Lesson learned, I guess 🙂 here’s some more:
At what temperature a material loses its permanent magnetic properties is called the Curie temperature. For Neodymium magnets this temperature is around 310–400°C (ca. 590–752°F). So if the heat is below that, you’re mostly safe.
Maybe look into how to design/modify a part and how you can pause your print a at a specific layer height so you can just drop in the magnets (use a drop of super glue to they won’t attach to the hot-end or make a test print with various diameters to find out the perfect width for press-fitting the magnets in) and then continue the print.
This also results in nicer looking prints because the magnets are invisible. Depending on thickness above the magnets and strength of the magnets the result might be less strong, so ideally there are only very few layers of material covering the magnets.
This is a very straightforward and in-depth video on how to do this in a good way:
https://www.youtube.com/watch?v=wJgoH2Or03s
They lose their coercivity far sooner. The higher the magnetization, the more sensitive it is. So N52 is more temperature sensitive than N45 (but both start to suffer around 80 °C).
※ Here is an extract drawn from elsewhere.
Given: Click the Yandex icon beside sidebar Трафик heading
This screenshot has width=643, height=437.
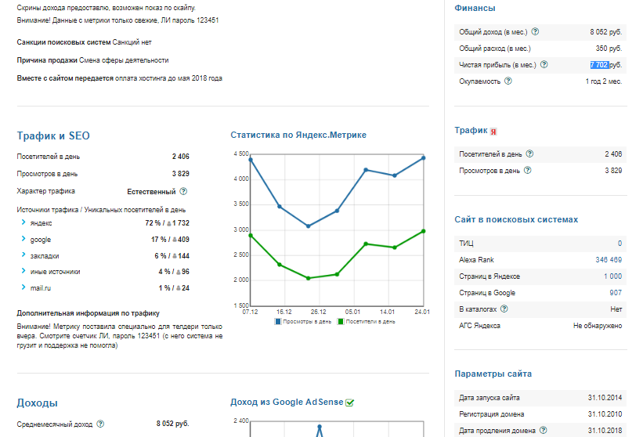Looking at the screenshot, I should [493, 132].
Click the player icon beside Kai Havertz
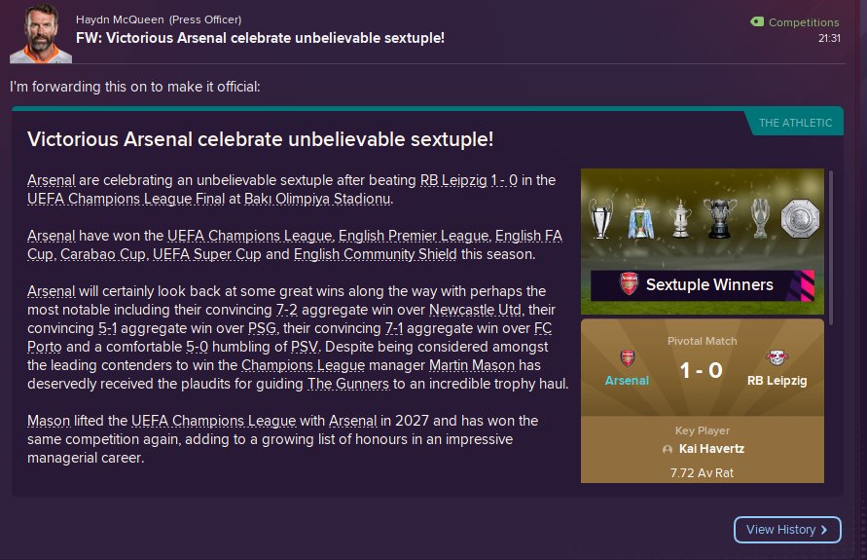 (667, 450)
You also get alloys that are more tolerant and get specifications like 44H that can be used up to 120 °C or 35SH up to 150 °C.
Commenter above you said 60*C.
Not saying you’re wrong but one of you is and I don’t think OP heated their magnets to 310*C+
A soldering iron could be easily 310°C
Yes but it doesn’t need to be, and the soldering iron being 310 doesn’t mean the magnet is 310.
Fun fact - some soldering irons regulate their temperature using the curie point. There’s a disk of ferromagnetic material with a particular curie point in the tip. A magnet in the barrel of the soldering iron is attracted to the tip, and when it sticks to the tip, it switches the heating element on. When the disk hits its curie temperature it’s no longer magnetic, and the magnetic switch opens and shuts off the heating element (it’s on a weak spring). When the tip cools down enough it becomes magnetic again, and the magnet is pulled to it and turns on the heater. You can have different tips with different curie temperatures, so one soldering iron can do multiple temperatures with very cheap internal electronics (basically, just a switch).
ooh, that is a fun fact!
I am pretty sure @Eheran is. I just paraphrased the linked Wikipedia article section for convenience. The video on how to print in magnets still worth watching, though.